(Beginning of GIVEN DATA)
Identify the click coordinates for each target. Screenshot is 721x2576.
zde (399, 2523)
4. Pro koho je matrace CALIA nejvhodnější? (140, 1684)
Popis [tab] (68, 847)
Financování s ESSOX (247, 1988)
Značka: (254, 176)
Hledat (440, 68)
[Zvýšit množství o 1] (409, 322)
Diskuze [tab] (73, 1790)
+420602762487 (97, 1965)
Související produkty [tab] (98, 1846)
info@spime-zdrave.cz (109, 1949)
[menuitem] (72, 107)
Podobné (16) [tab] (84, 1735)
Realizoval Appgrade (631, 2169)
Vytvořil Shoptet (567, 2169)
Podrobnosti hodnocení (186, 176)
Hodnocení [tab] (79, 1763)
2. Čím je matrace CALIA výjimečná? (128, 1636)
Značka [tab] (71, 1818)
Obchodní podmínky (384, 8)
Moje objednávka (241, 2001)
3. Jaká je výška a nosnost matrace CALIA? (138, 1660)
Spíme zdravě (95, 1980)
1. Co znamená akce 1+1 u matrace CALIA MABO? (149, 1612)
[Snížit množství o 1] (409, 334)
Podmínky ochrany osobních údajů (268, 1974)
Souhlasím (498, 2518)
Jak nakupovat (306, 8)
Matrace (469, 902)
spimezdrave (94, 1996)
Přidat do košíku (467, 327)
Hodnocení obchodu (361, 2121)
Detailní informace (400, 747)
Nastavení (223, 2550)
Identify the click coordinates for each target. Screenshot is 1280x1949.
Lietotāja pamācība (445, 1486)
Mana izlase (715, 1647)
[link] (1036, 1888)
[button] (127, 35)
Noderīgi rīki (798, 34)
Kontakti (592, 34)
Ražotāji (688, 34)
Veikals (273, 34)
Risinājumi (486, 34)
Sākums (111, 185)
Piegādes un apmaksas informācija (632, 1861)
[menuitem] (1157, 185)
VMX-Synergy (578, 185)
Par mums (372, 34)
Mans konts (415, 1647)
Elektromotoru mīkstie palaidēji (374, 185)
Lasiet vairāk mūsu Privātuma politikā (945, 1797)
(End of GIVEN DATA)
WHAT IS REQUIRED: Repeat the records exactly, leaving out none of them.

EXERCISE SOLUTION:
Identify the click coordinates for each target. Screenshot is 721x2576.
zde (399, 2523)
4. Pro koho je matrace CALIA nejvhodnější? (140, 1684)
Popis [tab] (68, 847)
Financování s ESSOX (247, 1988)
Značka: (254, 176)
Hledat (440, 68)
[Zvýšit množství o 1] (409, 322)
Diskuze [tab] (73, 1790)
+420602762487 (97, 1965)
Související produkty [tab] (98, 1846)
info@spime-zdrave.cz (109, 1949)
[menuitem] (72, 107)
Podobné (16) [tab] (84, 1735)
Realizoval Appgrade (631, 2169)
Vytvořil Shoptet (567, 2169)
Podrobnosti hodnocení (186, 176)
Hodnocení [tab] (79, 1763)
2. Čím je matrace CALIA výjimečná? (128, 1636)
Značka [tab] (71, 1818)
Obchodní podmínky (384, 8)
Moje objednávka (241, 2001)
3. Jaká je výška a nosnost matrace CALIA? (138, 1660)
Spíme zdravě (95, 1980)
1. Co znamená akce 1+1 u matrace CALIA MABO? (149, 1612)
[Snížit množství o 1] (409, 334)
Podmínky ochrany osobních údajů (268, 1974)
Souhlasím (498, 2518)
Jak nakupovat (306, 8)
Matrace (469, 902)
spimezdrave (94, 1996)
Přidat do košíku (467, 327)
Hodnocení obchodu (361, 2121)
Detailní informace (400, 747)
Nastavení (223, 2550)
Identify the click coordinates for each target. Screenshot is 1280x1949.
Lietotāja pamācība (445, 1486)
Mana izlase (715, 1647)
[link] (1036, 1888)
[button] (127, 35)
Noderīgi rīki (798, 34)
Kontakti (592, 34)
Ražotāji (688, 34)
Veikals (273, 34)
Risinājumi (486, 34)
Sākums (111, 185)
Piegādes un apmaksas informācija (632, 1861)
[menuitem] (1157, 185)
VMX-Synergy (578, 185)
Par mums (372, 34)
Mans konts (415, 1647)
Elektromotoru mīkstie palaidēji (374, 185)
Lasiet vairāk mūsu Privātuma politikā (945, 1797)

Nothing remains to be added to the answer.